INSTRUCTION 1: Change "floppy disk" to "diskette" in the records, from their start through the line containing "pos(79,460)", and reproduce only that stretch with nothing else altered.
INSTRUCTION 2: Write what comes next in the post on user name encoding in adduser, picking up after its final sentence.

READING TEXT:

[Begin]

I fear that I have opened an especially nasty can of worms by beginning
to do sanity checks in adduser and being pointed towards user name
encoding in that process. Can you help me to bring some sense into this
mess?

I would like to hear your comments. Feel free to directly apply
corrections to the wiki page. I am especially interested in having clear
terminology regarding unicode codepoints, UTF-8, character strings and
byte strings. It is vitally important to be consistent her to avoid
making the mess even worse.

For adduser's next release, I would like to discuss the following
things:

(1)
Should Debian allow UTF-8 user names in the first place or should we
restrict names for regular users to some us-ascii near set as well? (I
think yes, we should)

(2)
If the answer to (1) is "allow UTF-8", should we also do that for system
users? (I think no, we should not)

(2a)
Which UTF-8 subset / code point classes should we allow and which should
we reject? (I don't have an opinion about that)

(3)
I think that 32 characters/bytes (it's the same if we don't allow UTF-8)
is a good limitation for a system user name. But, should we increase
that for regular user names? (I think yes)

(4)
If we decide to relax some of our current requirements, where are the
borders between "normal" user name, one that requires --allow-bad-names
and finally one that requires --allow-all-names? Wouldn't it be
offensive to speakers of some languages that require --allow-bad-names
for their special characters to be allowed on a user name? (no opinion
here that would not break backwards compatibility)

(5)
Is it right to say "the user name in /etc/passwd is UTF-8 encoded" or
should I better say "the user name in /etc/passwd can be UTF-8 encoded"?

[End]

AVAILABLE DATA:
[Begin]

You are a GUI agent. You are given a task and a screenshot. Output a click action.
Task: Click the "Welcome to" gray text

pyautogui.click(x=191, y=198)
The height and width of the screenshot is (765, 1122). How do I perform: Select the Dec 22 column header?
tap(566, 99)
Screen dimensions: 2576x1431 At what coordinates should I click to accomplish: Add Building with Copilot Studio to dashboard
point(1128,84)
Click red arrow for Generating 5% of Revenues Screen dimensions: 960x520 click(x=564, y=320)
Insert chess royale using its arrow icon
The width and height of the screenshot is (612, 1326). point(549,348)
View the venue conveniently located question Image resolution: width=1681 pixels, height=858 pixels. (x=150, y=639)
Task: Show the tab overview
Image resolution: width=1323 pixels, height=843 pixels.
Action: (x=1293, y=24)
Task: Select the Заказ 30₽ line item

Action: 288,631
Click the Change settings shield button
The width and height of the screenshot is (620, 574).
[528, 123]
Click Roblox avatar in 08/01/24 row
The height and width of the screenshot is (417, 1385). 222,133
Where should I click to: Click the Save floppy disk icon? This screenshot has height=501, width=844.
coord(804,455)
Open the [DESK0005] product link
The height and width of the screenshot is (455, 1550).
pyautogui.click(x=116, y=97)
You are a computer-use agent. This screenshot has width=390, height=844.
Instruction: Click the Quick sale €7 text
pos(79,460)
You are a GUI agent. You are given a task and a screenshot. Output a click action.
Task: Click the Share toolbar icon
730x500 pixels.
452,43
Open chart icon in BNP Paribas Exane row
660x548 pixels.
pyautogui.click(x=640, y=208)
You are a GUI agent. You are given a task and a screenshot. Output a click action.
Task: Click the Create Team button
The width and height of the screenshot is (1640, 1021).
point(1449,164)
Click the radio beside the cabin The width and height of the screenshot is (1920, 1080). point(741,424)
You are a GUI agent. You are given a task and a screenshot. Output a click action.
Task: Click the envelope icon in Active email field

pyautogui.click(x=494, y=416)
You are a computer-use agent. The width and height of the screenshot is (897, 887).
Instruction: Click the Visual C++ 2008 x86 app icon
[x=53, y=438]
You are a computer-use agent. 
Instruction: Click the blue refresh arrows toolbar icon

[End]

EXERCISE RESULT 1:
You are a GUI agent. You are given a task and a screenshot. Output a click action.
Task: Click the "Welcome to" gray text

pyautogui.click(x=191, y=198)
The height and width of the screenshot is (765, 1122). How do I perform: Select the Dec 22 column header?
tap(566, 99)
Screen dimensions: 2576x1431 At what coordinates should I click to accomplish: Add Building with Copilot Studio to dashboard
point(1128,84)
Click red arrow for Generating 5% of Revenues Screen dimensions: 960x520 click(x=564, y=320)
Insert chess royale using its arrow icon
The width and height of the screenshot is (612, 1326). point(549,348)
View the venue conveniently located question Image resolution: width=1681 pixels, height=858 pixels. (x=150, y=639)
Task: Show the tab overview
Image resolution: width=1323 pixels, height=843 pixels.
Action: (x=1293, y=24)
Task: Select the Заказ 30₽ line item

Action: 288,631
Click the Change settings shield button
The width and height of the screenshot is (620, 574).
[528, 123]
Click Roblox avatar in 08/01/24 row
The height and width of the screenshot is (417, 1385). 222,133
Where should I click to: Click the Save diskette icon? This screenshot has height=501, width=844.
coord(804,455)
Open the [DESK0005] product link
The height and width of the screenshot is (455, 1550).
pyautogui.click(x=116, y=97)
You are a computer-use agent. This screenshot has width=390, height=844.
Instruction: Click the Quick sale €7 text
pos(79,460)

EXERCISE RESULT 2:
(6)
Does it still make sense to give non-UTF-8-locales special handling
(which one?), or can adduser safely assume that any non-ascii locale is
UTF-8? Or must I check for locale and reject UTF-8 user names on
non-UTF-8 locales? (I hope that we can safely assume UTF-8)

(7)
Do the general restrictions for both kinds of user names make sense?
Going forward with this would mean to reject user names that we used to
accept before. (I think we should come close to systemd's ideas)

(8)
I think that our current way to restrict system account names is fine.
Any objections/additions here?

(9)
Should some of this language be in Policy instead of some random wiki
page? Policy is quite short about user names (chapter 9.2) (I think yes)

(10)
What should adduser do regarding subuids? Since I was ignorant about
that concept until a few hours ago, all accounts created by adduser do
have subuids, regardless of being system account or not, while useradd
does not give system accounts subuids.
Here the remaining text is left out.